One of the other headline features for OBIEE12c announced at last year’s Oracle Openworld is “Model Extensibility and Data Mashup”. Announced as part of Paul Rodwick’s “Business Analytics and Strategy Roadmap” session and described in the slide below, this feature extends the capabilities of the BI Server to now handle data the user uploads from the Answers (and now Visual Analyzer) report creation page, joining that data as either “fact extensions” or “measure extensions” to an existing Presentation Services subject area.
I won’t go into the technical details of how this works at this point but in terms of how it looks to the end-user, let’s consider a situation where I’ve got a spreadsheet of additional state-level data that I’d like to use in this Visual Analyzer (VA) project, to in this case colour the states in the map based on the income level of the people living there. The spreadsheet of data that I’ve got looks like this:
Note the cunningly-named columns in the first row - they don’t have to match the column names in your VA data model, but if they do as you’ll see in a moment it speeds the matching process up. To add this spreadsheet of data to my VA project I therefore switch the menu panel on the left to the Data Sources option, right-click and then choose Add Data Source...
Then using the Add Data Source dialog, upload the XLSX file from your workstation. In my instance, because I named the columns in the top row of the spreadsheet to match the column names already in the BICS data model, it’s matched the SCHOOL_STATE column in the spreadsheet to the corresponding column in the SCHOOLS table and worked out that I’m adding measures, joined on that SCHOOL_STATE column.
If my spreadsheet contained other text fields matched to the existing model via a dimension attribute, the upload wizard would assume I’m adding dimension attributes, or if it detects them wrong I can match the columns myself, and specify whether the new file contains measures or attributes. BICS then confirms the join between the two datasets and I can then start selecting from the new measures to add to my project.
My final step then is to add the HOUSEHOLD_INCOME measure to my visualisation, so that each state is now shaded by the household income level, allowing me to see which states might benefit most from my school project donation.

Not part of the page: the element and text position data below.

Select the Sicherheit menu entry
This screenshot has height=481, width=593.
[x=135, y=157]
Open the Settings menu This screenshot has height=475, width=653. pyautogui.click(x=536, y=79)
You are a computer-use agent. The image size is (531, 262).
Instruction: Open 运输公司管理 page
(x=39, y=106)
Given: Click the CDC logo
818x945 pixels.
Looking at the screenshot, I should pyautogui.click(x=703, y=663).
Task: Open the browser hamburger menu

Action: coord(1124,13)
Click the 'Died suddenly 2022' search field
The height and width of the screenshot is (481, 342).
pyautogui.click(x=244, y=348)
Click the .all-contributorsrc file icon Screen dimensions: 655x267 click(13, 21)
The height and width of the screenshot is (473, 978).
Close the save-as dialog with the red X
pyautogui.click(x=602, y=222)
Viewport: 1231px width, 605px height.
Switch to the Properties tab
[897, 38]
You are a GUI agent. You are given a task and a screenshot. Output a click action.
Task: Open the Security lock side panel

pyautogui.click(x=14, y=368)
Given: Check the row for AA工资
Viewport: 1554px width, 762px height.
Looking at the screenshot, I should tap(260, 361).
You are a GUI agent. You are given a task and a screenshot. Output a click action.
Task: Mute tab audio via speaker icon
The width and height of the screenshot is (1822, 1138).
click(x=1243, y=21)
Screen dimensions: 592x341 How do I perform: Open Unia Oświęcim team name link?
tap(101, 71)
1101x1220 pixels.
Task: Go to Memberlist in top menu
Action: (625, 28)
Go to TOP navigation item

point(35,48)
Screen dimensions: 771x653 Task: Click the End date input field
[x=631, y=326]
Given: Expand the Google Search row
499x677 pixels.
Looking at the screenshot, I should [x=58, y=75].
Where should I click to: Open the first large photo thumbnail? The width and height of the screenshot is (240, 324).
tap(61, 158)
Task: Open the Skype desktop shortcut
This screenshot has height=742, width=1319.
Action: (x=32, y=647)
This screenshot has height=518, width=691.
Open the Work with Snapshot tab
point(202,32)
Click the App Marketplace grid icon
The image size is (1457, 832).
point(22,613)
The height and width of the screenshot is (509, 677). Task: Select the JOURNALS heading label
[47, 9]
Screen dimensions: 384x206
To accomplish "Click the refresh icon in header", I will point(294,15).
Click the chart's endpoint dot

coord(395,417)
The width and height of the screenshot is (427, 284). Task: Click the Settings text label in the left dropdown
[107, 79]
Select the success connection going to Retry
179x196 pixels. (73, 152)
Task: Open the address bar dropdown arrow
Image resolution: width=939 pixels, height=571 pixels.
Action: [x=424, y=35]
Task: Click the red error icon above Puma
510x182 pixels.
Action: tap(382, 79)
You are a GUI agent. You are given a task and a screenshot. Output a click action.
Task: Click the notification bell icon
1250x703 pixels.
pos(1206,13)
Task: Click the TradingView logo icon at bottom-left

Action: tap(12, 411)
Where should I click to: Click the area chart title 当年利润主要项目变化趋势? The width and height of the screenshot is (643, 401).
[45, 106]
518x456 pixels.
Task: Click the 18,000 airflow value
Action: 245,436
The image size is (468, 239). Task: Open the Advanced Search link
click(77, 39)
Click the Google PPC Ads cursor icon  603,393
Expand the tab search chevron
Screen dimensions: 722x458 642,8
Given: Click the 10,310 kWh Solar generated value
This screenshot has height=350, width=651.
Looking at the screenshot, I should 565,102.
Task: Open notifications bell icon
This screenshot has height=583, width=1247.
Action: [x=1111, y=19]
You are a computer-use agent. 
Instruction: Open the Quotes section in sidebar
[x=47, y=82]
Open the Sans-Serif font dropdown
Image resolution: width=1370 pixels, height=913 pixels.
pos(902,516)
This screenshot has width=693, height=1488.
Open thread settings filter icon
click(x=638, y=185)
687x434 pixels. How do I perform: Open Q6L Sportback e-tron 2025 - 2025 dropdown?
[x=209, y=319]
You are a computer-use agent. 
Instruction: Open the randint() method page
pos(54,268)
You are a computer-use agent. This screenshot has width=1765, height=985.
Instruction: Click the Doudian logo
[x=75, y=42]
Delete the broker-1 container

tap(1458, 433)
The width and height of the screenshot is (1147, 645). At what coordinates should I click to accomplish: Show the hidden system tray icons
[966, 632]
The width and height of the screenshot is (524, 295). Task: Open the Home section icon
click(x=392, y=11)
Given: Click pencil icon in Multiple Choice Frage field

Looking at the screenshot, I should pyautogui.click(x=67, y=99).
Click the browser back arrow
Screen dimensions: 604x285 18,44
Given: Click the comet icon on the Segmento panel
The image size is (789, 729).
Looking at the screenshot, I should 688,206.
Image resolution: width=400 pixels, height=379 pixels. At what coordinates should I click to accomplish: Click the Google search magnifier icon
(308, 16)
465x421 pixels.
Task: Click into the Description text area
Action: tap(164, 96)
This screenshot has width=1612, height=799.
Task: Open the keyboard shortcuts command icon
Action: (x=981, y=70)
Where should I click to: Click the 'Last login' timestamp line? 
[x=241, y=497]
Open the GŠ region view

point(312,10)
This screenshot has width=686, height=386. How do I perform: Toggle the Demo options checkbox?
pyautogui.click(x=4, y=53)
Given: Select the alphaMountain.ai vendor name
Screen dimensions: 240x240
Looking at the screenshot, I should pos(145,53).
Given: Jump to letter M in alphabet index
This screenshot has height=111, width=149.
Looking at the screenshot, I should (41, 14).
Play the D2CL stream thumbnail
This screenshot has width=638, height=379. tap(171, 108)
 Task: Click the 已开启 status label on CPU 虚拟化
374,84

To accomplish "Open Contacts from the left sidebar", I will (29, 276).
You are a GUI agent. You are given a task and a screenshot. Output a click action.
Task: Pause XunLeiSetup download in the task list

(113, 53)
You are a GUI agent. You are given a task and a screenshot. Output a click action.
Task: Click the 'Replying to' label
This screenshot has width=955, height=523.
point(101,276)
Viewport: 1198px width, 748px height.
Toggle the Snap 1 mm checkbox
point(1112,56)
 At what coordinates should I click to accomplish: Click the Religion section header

One thing to bear-in-mind when using mashups though, is that what you’re effectively doing is adding a new fact table that joins to the existing one on one or more dimension levels. In my case, my HOUSEHOLD_INCOME and POPULATION measures only join to the DONATIONS dataset on the SCHOOL dimension, and then only at the STATE level, so if I try and reference another column from another dimension - to add, for example a filter on the FUNDING STATUS column within the PROJECTS dimension - the project will error as that dimension isn’t conformed across both facts.
My understanding is that Oracle will fix this in a future release by setting all the non-conformed dimensions to “Total” as you can do with the on-site version of OBIEE yourself, but for now this restricts mashups to datasets that use fully-conformed dimensions, and with filters that only use those conformed dimensions from the join-level up.
So that’s VA on BICS in a nutshell, with this article drilling-down further into the very interesting new data mashup feature. Look out for more on this new release of BICS soon as I cover the new DataSync feature, RPD uploads and connecting BICS to the full Oracle Database-as-a-Service.